The breadcrumb-shelled delicacy hit the headlines on Wednesday as the nation tried to digest whether it was a snack or a “substantial meal” which would enable Tier 2 pubs to reopen and serve it.
Environment minister George Eustice said it was substantial only for Michael Gove to disagree. "My own preference when it comes to a substantial meal might be more than just a Scotch Egg but that's because I'm a hearty trencherman,” he said on radio.
In his next TV interview minutes later, he squirmed and u-turned. “A Scotch Egg is a substantial meal,” he said, getting egg on his face and proving that the yolk was on him (feel free to add your own oeuf-ul egg-based gag here). “I myself would definitely scoff a couple of Scotch Eggs if I had the chance, but I do recognise it is a substantial meal.”

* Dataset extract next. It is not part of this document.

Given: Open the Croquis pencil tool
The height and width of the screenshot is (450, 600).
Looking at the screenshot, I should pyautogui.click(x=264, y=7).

The world’s largest Scotch Egg, as recorded in the Guinness Book of Records, is certainly substantial. It was made in a London hotel in 2008 and featured a 1.7kg ostrich egg wrapped in 4kg of sausagemeat, 940gr of haggis and 800gr of breadcrumbs, and took eight hours to cook.
There are lots of theories about the origins of the traditional hen’s Scotch Egg. Upmarket London retailers Fortnum and Mason once claimed they invented it in 1738 as a way of masking the socially inappropriate whiff of a boiled egg on a long carriage journey.
However, most people believe it had lower class origins, with cheap minced “forcemeat” – offal – around the egg and perhaps spiced with cloves to hide its dubious taste.
Apparently, the verb for chopping up meat was “to scotch” –Shakespeare has a phrase “scotch and notch” which is like our “slice and dice” – and so the dish got its name.
Or because it was fried or baked to give it that crisp and golden crunchiness, it was known as a “scorched egg”.
Then comes the Whitby theory, where William J Scott stood out among the harbourside cockle stalls by selling a hard boiled egg wrapped in fish paste and made transportable by its breadcrumb coating. The fish “Scottie egg” proved so popular that Mr Scott augmented his range by adding a sausagemeat wrapping.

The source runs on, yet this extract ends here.